Commentaires des pièces de cette messe par Dom Baron.
LEÇONS DES MATINES : Mort de Jézabel. Règne d’Athalie. (IV Rois. IX. X)
ÉPÎTRE : le Saint-Esprit inspire tout en nous pour l’utilité commune. En dehors de lui rien de bon ne peut venir de nous. (I Cor. XII. 2-11).
ÉVANGILE : Le Pharisien et le publicain. (Luc. XVIII. 91. 4)
IDÉE CENTRALE : Il semble que l’on peut tout ramener autour de l’épître. Rien de bon ne se fait en dehors de l’Esprit du Christ qui est en nous pour nous guider et nous utiliser en vue du bien commun. Nos propres actions peuvent avoir des effets heureux, mais qui passent.
L’exemple de Jézabel celui d’Athalie et celui du Pharisien sont typiques. Ils ont agi par orgueil; ils finissent mal. Le Publicain par contre est justifié et exalté parce qu’il a utilisé l’Esprit qui l’inspirait. La collecte elle-même peut être entendue dans ce sens, car nous ne « courrons vers les biens promis » que sous l’inspiration et la conduite de l’Esprit; c’est donc la docilité à l’entendre et à le suivre que nous demandons en fait à la Toute-Puissance de Dieu.
INTROÏT
LE TEXTE
Comme j’invoquais le Seigneur, il entendit ma voix (et me mit à l’abri) de ceux qui me cherchaient. Et il les a humiliés, lui qui est avant les siècles et demeure éternellement. Jette ta pensée sur le Seigneur et lui-même prendra soin de toi. Ps. – Exauce, Dieu, ma prière et ne dédaigne pas ma supplication. Écoute-moi et exauce-moi. Ps. LIV. 17, 18, 20, 29, 2.

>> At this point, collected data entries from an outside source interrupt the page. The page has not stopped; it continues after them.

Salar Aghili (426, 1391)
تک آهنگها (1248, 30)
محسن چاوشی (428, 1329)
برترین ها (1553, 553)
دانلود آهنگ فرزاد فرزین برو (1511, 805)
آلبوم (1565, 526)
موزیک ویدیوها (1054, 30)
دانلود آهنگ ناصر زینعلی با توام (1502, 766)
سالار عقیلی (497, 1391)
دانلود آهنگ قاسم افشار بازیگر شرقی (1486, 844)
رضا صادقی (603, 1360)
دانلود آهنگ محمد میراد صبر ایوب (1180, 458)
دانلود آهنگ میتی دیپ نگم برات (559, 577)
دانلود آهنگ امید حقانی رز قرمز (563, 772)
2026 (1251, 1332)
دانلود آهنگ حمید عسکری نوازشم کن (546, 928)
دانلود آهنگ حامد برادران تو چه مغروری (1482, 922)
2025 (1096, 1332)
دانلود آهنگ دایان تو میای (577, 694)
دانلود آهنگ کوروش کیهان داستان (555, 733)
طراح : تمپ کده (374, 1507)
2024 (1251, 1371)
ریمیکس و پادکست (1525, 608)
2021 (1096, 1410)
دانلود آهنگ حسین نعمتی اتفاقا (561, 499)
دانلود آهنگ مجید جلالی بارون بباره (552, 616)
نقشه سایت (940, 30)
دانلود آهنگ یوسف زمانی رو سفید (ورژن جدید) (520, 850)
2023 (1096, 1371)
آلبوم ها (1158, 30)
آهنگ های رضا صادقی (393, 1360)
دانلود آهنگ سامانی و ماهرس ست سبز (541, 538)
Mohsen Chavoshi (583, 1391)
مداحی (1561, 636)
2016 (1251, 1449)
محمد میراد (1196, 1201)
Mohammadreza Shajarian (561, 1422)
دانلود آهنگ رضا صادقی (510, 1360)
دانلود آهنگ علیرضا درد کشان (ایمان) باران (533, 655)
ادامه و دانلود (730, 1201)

Le Psalmiste qui, dans la première partie du Psaume, s’est lamenté sur le mal que lui font ses ennemis, se remémore, pour se donner confiance, ce que le Seigneur a fait pour lui dans le passé et s’exhorte à tout lui abandonner une fois de plus : « jette ta pensée, ton souci sur le Seigneur… »
Au sens liturgique, l’Église se rappelant, elle aussi, les bienfaits répétés du Seigneur, s’exhorte, et exhorte les siens, à s’en remettre à lui ou plus précisément à son Esprit qui a mission de nous guider et de nous garder.
LA MÉLODIE
Les deux premières phrases, comme dans le texte, ne sont qu’un récitatif, mais l’auteur l’a voulu très orné et très expressif.
La succession de quatre temps composés ternaires en mouvement arsique donne au début de la première phrase quelque chose de décidé, de vif même, et de joyeux aussi, comme si après une longue délibération l’âme mettait en pratique, sur le champ, la décision qu’elle vient de prendre : « tu as été exaucée jadis, jette encore ton souci sur le Seigneur ». Le mouvement s’épanouit sur la tristropha de exaudi en une nuance délicate qui évoque les souvenirs heureux Après une légère détente il rebondit sur appropinquant; la bivirga y met comme une touche de terreur, au souvenir des ennemis menaçants.
Dans la deuxième phrase, la mélodie, d’abord très calme, s’anime peu à peu sur humiliaviteos. Ce sont les souvenirs heureux qui continuent. Mais sur qui est ante saecula et manet in æternum à l’idée de l’éternité de Dieu, si magnifiquement décrite en ces quelques mots, une sorte de grandeur mystique la pénètre. Notez les deux doubles notes de qui est ante saeculamanet qui fixent la mélodie sur do et les deux pressus qui, par degré, la ramènent à la tonique. C’est noble, grand, somptueux comme un cortège royal.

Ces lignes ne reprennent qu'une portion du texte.